The MicroCore Labs MCL51 was tested in three stages:
During the first stage, an exhaustive set of tests was written in assembly code which would exercise each 8051 opcode and then observe the results. PSW flags were checked whether or not the instruction generated a change in their status and all four register banks were cleared and rechecked to guarantee that the opcode did not affect registers or memory outside of the intended destination. Each boolean instruction was run on multiple memory ranges that support bit-mapped operations while mathematic and string instruction were run against all possible data values.
After these tests were developed they were run against multiple simulation tools, some of them major vendors. I was interested to find that some of the tools were not 100% correct for every 8051 instruction! Who the vendors are and what are the errors? I’m not telling. 🙂
Once the tests were validated against multiple vendor simulators I then wired up a system to run the tests on real silicon.
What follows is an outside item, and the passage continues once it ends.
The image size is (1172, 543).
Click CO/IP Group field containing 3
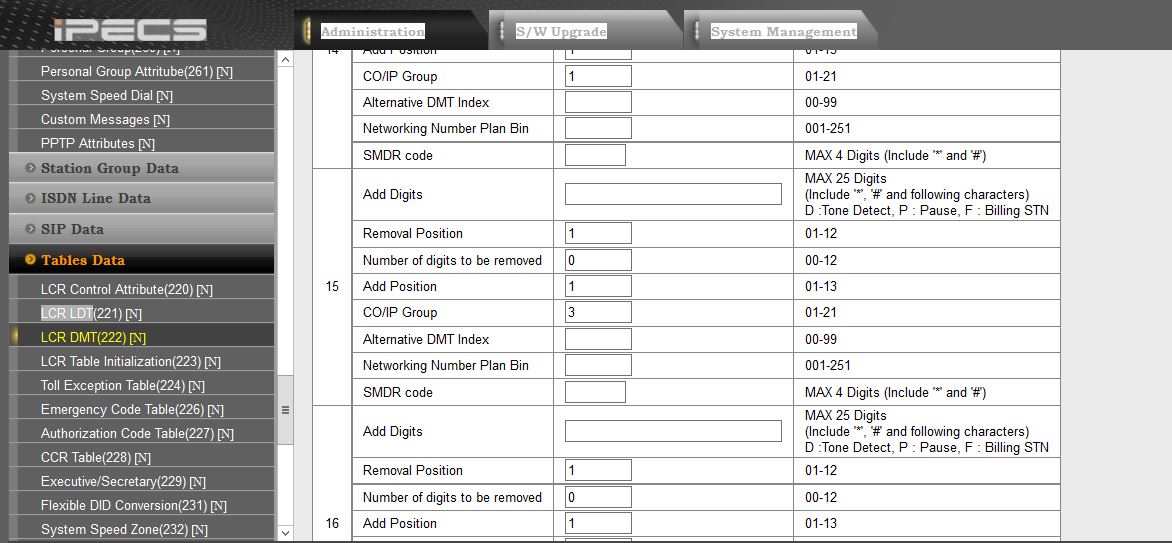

I chose a ROM-less 8051 variant that came in a 40-pin package and had 3.3V IOs. This allowed be to connect it directly to an FPGA test board which you see below:
The test code uses simple loops when it reaches a failure, so it was easy to run the test and simply look at the scope to see if it was running in any infinite loops. When it looped to a final address it showed that all of the tests had run successfully. The test code is nearly 6KB so it was divided into three sections and tested independantly.
After the test code was validated by known correct simulators and real silicon I was then ready to run it against the MCL51 core in my Verilog simulation environment. I am pleased that while a few subtle bugs were corrected in the MCL51 core using this test suite, I am now very confident that the core is 100% compatible and correctly implements the 8051 instruction set!